Here’s a look into different types of ULIP that are mentioned below:

Funds You Should Invest Into

Debt Funds: Debt fund is considered the low risk and in return, it gives you a low amount.

Equity Funds: a Paid premium of the investor goes into the equity market and is considered the higher risk.

Balanced Funds: In this fund, the paid premium is balanced between equity and debt market and lowers the risk for the investor.

End Use of Funds

Child Education: The investors make the investments for carrying out their children’s education or to make up the unforeseen events.

Retirement Planning: If you are still employed, you have the option to make an investment for your future.

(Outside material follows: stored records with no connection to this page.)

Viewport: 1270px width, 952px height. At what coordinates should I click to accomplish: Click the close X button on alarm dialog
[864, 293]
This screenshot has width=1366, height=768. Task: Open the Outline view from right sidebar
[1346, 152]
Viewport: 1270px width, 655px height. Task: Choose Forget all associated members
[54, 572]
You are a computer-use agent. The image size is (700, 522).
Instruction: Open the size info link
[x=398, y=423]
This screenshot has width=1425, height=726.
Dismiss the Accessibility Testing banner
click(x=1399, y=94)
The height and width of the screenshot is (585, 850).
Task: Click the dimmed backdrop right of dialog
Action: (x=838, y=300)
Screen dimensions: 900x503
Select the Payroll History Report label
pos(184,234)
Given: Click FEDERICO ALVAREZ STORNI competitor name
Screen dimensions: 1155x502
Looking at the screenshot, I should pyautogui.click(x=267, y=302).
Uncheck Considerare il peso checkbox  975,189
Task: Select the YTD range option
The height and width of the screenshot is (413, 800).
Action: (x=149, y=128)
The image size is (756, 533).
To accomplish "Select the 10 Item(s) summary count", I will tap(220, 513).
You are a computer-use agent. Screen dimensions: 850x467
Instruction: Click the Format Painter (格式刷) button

You can make investments for your life after retirement.

Wealth Creation: You can use the investments to gain a financial corpse which can help you fulfil your dreams in your golden years.

Death Benefit to the Taxpayer or Policyholder

Type I ULIP: In case of unfortunate demise of the policyholder, the insurance company will pay higher of the fund value or sum assured to the nominee.

Type II ULIP: In case of unfortunate death of the policyholder, the insurance company will pay fund value as well as the value of the sum assured to the nominee.

Types of ULIP Fees and Charges

There are various charges involved in a ULIP investment. Let’s have a look into fees and charges related to ULIP:

Mortality Charges

These charges cover insurance coverage. The mortality charges rely on various factors like sum assured, the age of the policyholder, etc. This charge is deducted on monthly basis.

Partial Withdrawal Charges

There are some ULIP plans that allow the customer to withdraw money from their ULIPs umpteenth numbers of time; however, some of the ULIPs restrict the withdrawals to a maximum of 2 to 4 times. Overall, it’s important to understand that withdrawals are only free up to certain limits or you can be charged a certain amount on it.

Switching Your Funds

Moving from one fund to another is called switching. There are different ULIPs wherein you can get switching at free of cost. At the same time, there are also some funds that charge for switching.

Over to You:

Simply put, ULIP plans are the investment vehicles that first collect money from investors and then invest it into different assets on their behalf to earn returns. It is very much like taking a bus – and then the driver takes you to a destination. In case of ULIPs, the bus driver is actually a fund manager, the bus is your ULIP fund and you are the investor.